Coteau-du-Lac | Deux morts à l’issue d’une poursuite policière

Deux personnes, dont un conducteur de 18 ans, sont mortes après que leur véhicule eut plongé dans la rivière Delisle à Coteau-du-Lac, en Montérégie, après une poursuite policière mercredi matin.
L’évènement impliquant des policiers de la Sûreté du Québec (SQ), l’enquête a été confiée au Bureau des enquêtes indépendantes (BEI), qui a confirmé avoir été saisi du dossier à 4 h mercredi.
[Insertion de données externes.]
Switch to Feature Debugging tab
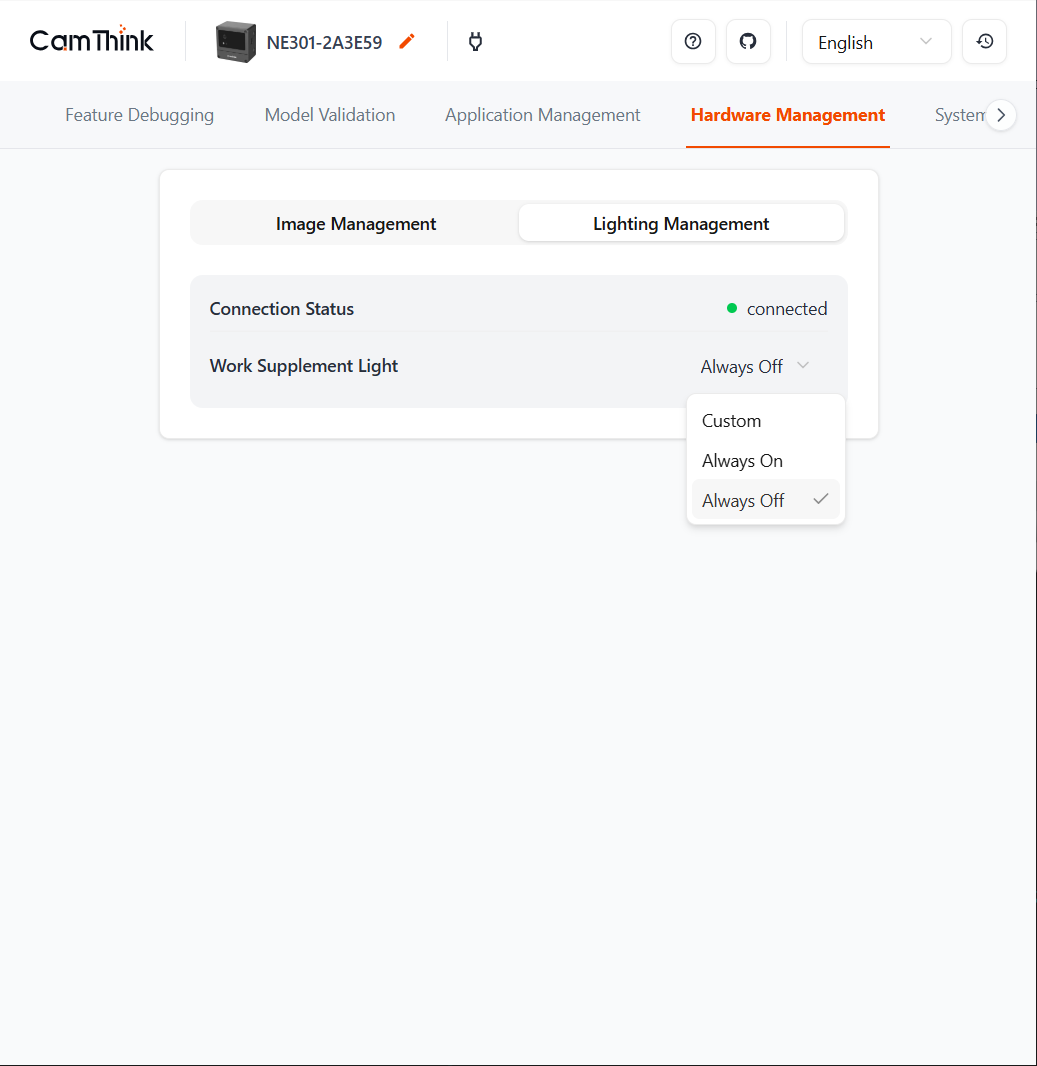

Les « renseignements préliminaires » dévoilés par le BEI indiquent que c’est vers 1 h 11 qu’une autopatrouille de la SQ aurait repéré le véhicule dont le propriétaire, soumis à un couvre-feu, était en bris de condition et aurait tenté de l’intercepter. Le conducteur s’est enfui et, deux minutes plus tard, a perdu le contrôle de son véhicule qui s’est retrouvé à l’envers dans la rivière Delisle, qui traverse la municipalité de Coteau-du-Lac, à une soixantaine de kilomètres au sud-ouest de Montréal.
Deux personnes à bord du véhicule ont été extirpées de la rivière « avec des blessures graves » et transportées en centre hospitalier où leur décès a été constaté, précise le BEI dans son communiqué.
Aucun détail supplémentaire, notamment l’identité de deux occupants du véhicule, n’a été dévoilé par l’organisme, vers lequel la SQ dirigeait mercredi toute demande d’information. Selon TVA, les deux personnes décédées étaient à bord d’une BMW grise. Le conducteur de 18 ans serait Mohammed Yassin Cherfaoui, de Laval, une information qui n’a pas été confirmée par les autorités. Le 7 mai dernier, il avait plaidé non coupable à trois chefs d’accusation, soit voies de fait, menaces et possession d’une arme. Libéré avec conditions le 11 mai, il devait subir son procès le 13 août prochain.
On ignore l’identité et le sexe de la deuxième personne. Le BEI a indiqué que l’enquête se poursuit en collaboration avec le Service de police de la Ville de Montréal.
Rectificatif
Dans une première version, le nom du conducteur décédé était erronément écrit comme « Chersaoui ». Or, son nom complet est Mohammed Yassin Cherfaoui. Nos excuses.